The effect of soil depth and treatment on root intensity was tested in a mixed effects two-way ANOVA. We included chamber as random effect to account for the fact that the different depths are not independent. To meet assumptions of normality, depths where at least one of the treatments had no roots in any of the replicates, were excluded from the model. Separate analyses were made for each date.
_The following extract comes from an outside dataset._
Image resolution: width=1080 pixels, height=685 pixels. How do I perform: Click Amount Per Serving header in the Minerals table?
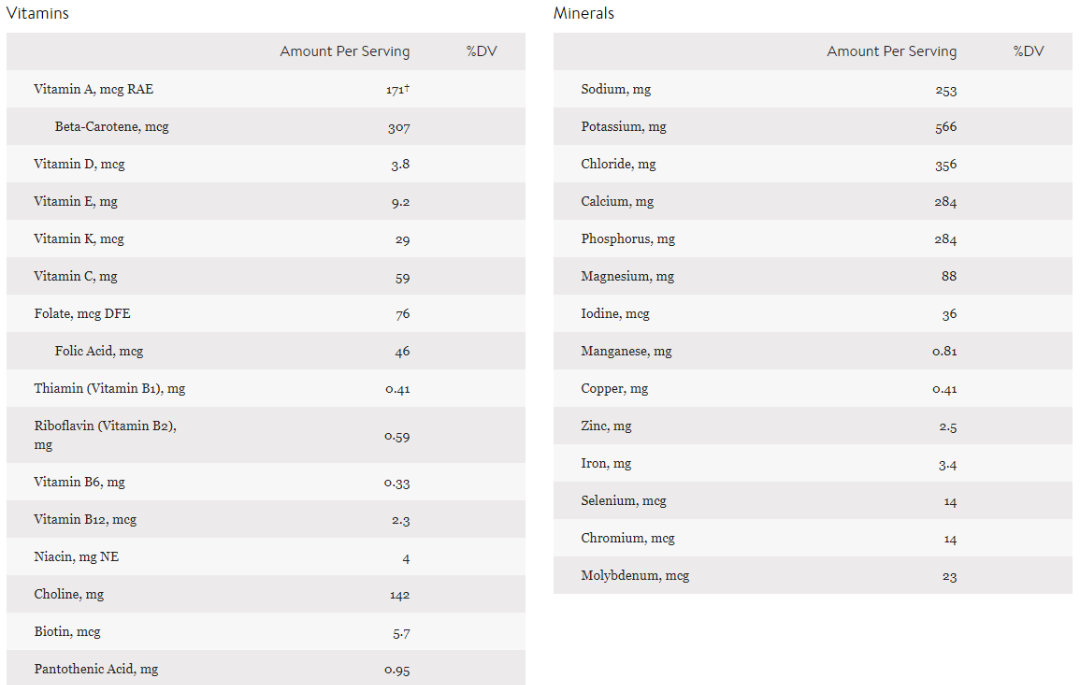point(891,52)
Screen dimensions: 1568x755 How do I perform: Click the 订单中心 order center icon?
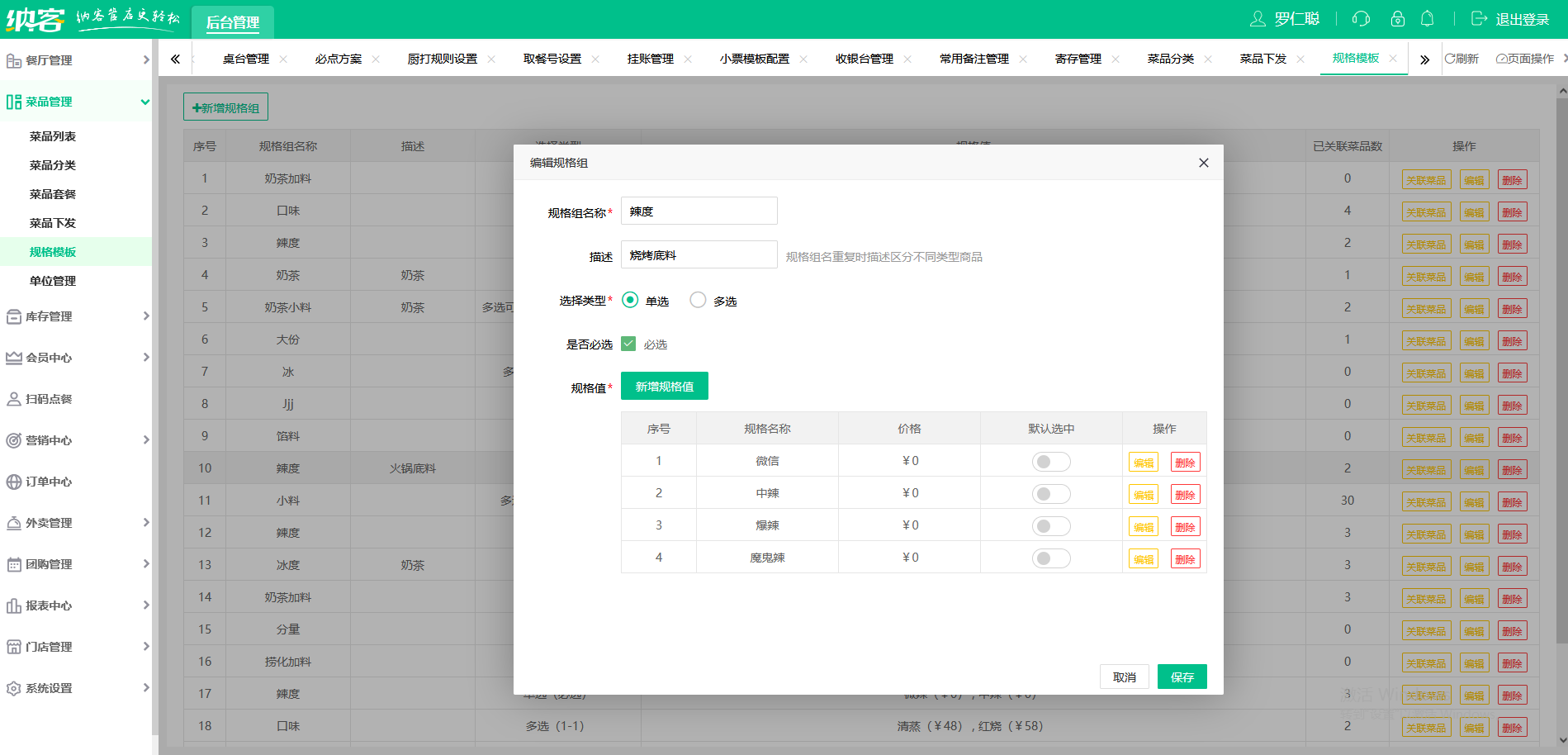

The effect of soil depth and treatment on water uptake during a given time interval was tested in a mixed effect three-way ANCOVA with time as covariate. In 2016, we excluded the sensors from one replicate of the DS treatment because water reached it during a cloudburst. In 2017, we excluded two of the sensors at 0.5 m depth from the analysis, one in a chicory and ryegrass intercrop treatment and one in a chicory and black medic intercrop treatment. The first due to noise in the readings and the second due to readings showing a pattern in VWC that did not resemble the pattern of any of the other sensors.
The effect of treatment and time on 2H concentration in transpiration water was tested in a mixed effect two-way ANOVA. We log-transformed the response variable to meet the assumptions of homoscedasticity.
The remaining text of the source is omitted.